◆ TASK DIRECTIONS
Only the lines from the beginning of the data below through the line containing "week (482, 365)" belong in the response, each copied exactly.

Records drawn from a dataset
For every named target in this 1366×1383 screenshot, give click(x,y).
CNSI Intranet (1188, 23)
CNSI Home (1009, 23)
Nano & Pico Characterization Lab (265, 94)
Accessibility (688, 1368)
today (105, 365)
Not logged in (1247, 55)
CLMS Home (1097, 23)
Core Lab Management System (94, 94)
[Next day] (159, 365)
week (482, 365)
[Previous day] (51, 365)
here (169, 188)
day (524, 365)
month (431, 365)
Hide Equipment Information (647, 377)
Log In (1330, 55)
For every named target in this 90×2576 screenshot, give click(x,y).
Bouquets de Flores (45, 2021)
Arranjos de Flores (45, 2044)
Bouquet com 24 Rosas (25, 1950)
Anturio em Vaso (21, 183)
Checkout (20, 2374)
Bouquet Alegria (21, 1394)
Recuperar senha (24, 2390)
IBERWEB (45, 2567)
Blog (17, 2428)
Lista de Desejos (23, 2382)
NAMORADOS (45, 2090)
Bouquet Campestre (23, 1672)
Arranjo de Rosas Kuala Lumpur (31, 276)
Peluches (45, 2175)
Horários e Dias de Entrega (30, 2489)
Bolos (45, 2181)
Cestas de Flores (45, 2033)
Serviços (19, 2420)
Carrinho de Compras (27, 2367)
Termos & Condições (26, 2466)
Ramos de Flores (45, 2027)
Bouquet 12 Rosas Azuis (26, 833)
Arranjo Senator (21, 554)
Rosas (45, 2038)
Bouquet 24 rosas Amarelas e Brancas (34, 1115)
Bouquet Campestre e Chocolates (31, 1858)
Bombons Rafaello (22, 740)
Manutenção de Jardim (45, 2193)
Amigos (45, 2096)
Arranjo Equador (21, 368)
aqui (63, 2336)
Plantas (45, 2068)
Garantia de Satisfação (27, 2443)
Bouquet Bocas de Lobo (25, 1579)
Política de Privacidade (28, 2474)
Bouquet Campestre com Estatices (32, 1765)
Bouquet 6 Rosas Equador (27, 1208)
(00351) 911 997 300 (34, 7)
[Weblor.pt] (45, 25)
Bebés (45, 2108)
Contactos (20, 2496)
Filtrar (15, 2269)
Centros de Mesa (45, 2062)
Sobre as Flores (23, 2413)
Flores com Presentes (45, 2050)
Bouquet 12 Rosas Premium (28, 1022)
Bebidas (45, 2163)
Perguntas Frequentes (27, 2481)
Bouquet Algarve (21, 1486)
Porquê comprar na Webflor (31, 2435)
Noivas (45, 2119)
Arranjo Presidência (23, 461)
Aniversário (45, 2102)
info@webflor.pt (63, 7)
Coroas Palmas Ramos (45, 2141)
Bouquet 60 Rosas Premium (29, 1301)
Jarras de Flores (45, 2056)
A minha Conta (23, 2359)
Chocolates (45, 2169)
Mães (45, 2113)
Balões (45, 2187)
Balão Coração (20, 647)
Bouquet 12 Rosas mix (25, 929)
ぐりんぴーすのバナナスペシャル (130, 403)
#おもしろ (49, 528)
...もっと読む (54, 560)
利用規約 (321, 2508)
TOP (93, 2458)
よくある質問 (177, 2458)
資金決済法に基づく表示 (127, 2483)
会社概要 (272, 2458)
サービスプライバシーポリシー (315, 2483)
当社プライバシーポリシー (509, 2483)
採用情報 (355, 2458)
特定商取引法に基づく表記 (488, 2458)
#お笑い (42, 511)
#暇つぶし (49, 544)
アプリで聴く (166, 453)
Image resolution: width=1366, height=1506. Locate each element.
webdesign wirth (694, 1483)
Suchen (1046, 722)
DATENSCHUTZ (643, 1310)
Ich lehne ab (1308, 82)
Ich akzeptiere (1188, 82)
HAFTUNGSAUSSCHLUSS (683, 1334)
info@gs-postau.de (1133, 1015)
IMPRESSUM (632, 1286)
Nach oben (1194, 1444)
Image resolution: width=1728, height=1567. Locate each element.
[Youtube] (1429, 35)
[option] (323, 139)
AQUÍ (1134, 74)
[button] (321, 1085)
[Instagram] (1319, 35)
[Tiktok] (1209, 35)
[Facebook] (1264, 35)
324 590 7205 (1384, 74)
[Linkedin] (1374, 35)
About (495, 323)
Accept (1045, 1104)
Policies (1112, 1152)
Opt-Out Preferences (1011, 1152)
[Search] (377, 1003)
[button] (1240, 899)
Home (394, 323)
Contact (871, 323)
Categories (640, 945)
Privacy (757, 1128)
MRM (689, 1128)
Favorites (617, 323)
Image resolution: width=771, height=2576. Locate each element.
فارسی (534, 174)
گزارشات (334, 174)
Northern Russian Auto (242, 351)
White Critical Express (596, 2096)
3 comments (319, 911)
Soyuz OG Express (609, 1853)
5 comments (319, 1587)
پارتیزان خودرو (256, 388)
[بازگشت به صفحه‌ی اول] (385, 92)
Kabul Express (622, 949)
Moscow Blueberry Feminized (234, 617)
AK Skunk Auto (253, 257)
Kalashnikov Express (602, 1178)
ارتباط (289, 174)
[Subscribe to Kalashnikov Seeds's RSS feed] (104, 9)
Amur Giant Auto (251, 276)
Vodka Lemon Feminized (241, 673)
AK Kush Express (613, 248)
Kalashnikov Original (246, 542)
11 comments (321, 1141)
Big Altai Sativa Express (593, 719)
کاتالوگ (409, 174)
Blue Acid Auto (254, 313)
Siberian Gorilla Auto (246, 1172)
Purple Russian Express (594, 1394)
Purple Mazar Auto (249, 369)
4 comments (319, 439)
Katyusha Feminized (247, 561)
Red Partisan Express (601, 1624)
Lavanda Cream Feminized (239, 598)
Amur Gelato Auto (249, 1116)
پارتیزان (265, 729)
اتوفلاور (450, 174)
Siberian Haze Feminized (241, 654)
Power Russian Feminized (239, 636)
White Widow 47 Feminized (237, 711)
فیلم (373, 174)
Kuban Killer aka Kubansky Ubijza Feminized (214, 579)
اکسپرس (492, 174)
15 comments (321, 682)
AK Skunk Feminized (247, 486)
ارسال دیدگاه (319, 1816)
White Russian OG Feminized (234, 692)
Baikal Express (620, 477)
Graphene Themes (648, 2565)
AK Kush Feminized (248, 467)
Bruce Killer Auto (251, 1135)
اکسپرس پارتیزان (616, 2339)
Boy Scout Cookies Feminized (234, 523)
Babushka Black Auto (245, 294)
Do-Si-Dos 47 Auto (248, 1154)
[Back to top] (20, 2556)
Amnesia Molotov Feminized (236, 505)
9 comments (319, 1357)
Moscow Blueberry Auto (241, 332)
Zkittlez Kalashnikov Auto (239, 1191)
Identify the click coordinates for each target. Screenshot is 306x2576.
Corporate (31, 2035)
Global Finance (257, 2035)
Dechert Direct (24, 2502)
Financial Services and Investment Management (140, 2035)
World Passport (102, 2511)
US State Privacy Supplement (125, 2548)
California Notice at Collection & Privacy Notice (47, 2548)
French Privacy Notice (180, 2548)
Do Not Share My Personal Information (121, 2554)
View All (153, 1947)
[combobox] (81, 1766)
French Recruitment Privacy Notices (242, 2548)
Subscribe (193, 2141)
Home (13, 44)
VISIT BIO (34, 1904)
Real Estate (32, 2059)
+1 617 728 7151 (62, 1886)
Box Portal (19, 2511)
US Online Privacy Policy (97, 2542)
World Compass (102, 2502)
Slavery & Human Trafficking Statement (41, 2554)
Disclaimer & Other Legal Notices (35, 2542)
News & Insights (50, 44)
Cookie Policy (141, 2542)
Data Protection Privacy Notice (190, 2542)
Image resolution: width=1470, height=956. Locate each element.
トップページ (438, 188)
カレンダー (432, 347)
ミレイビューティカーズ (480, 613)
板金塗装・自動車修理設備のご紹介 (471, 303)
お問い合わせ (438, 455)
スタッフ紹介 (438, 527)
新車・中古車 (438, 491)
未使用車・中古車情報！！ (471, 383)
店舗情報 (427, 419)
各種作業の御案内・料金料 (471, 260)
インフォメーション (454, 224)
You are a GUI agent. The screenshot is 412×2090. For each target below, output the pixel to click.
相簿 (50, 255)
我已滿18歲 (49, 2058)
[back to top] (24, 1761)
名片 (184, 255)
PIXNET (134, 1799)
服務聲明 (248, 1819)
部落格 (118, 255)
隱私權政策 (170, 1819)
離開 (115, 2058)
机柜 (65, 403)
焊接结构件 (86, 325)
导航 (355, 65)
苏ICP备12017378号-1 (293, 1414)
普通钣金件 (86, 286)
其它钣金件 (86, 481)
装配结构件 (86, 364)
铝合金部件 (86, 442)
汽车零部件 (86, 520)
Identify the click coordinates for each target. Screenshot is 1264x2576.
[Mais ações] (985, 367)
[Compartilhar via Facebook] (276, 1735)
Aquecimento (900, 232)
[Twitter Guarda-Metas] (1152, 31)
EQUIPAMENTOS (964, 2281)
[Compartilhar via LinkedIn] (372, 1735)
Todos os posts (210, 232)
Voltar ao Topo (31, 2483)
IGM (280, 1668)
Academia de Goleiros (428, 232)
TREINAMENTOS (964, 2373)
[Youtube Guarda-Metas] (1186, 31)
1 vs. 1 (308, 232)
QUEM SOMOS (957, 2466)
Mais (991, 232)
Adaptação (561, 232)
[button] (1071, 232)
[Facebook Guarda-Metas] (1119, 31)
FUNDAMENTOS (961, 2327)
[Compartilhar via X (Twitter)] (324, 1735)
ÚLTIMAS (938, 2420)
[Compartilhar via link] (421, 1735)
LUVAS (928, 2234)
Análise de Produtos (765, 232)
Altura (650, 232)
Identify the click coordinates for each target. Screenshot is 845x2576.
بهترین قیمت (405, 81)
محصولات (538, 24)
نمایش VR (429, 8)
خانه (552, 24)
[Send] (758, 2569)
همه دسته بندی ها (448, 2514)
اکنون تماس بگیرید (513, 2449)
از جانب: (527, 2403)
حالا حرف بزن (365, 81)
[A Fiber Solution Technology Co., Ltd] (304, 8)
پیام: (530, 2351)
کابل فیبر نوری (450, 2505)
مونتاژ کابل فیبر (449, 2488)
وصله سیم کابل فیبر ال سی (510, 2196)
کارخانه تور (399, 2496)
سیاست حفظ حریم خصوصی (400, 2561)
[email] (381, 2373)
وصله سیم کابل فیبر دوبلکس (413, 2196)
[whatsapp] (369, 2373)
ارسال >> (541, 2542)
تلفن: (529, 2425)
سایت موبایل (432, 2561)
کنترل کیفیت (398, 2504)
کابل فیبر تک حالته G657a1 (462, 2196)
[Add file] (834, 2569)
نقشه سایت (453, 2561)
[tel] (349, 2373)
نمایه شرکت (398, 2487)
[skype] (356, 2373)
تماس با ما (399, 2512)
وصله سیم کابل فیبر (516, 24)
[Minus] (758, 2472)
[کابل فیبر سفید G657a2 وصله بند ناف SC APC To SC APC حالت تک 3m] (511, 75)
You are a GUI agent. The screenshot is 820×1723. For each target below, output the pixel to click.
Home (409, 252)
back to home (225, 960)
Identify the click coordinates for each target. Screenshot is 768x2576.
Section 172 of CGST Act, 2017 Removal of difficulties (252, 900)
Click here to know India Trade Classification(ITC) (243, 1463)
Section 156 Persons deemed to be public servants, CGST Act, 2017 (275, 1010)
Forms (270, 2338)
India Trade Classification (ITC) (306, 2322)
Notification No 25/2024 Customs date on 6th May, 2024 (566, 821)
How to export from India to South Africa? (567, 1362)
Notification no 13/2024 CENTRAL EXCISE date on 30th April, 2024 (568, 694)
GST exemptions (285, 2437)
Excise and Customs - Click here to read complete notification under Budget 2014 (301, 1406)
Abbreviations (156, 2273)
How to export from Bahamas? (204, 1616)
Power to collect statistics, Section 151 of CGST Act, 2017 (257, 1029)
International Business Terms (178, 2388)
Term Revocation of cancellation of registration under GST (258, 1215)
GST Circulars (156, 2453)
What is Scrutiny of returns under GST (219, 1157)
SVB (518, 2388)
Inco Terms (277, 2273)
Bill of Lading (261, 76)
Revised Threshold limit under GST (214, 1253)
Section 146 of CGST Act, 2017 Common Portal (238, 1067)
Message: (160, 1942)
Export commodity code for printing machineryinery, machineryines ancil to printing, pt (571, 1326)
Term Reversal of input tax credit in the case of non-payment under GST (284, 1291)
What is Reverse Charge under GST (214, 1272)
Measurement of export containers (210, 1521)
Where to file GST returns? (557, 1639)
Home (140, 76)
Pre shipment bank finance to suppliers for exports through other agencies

◆ ANSWER BOX
For every named target in this 1366×1383 screenshot, give click(x,y).
CNSI Intranet (1188, 23)
CNSI Home (1009, 23)
Nano & Pico Characterization Lab (265, 94)
Accessibility (688, 1368)
today (105, 365)
Not logged in (1247, 55)
CLMS Home (1097, 23)
Core Lab Management System (94, 94)
[Next day] (159, 365)
week (482, 365)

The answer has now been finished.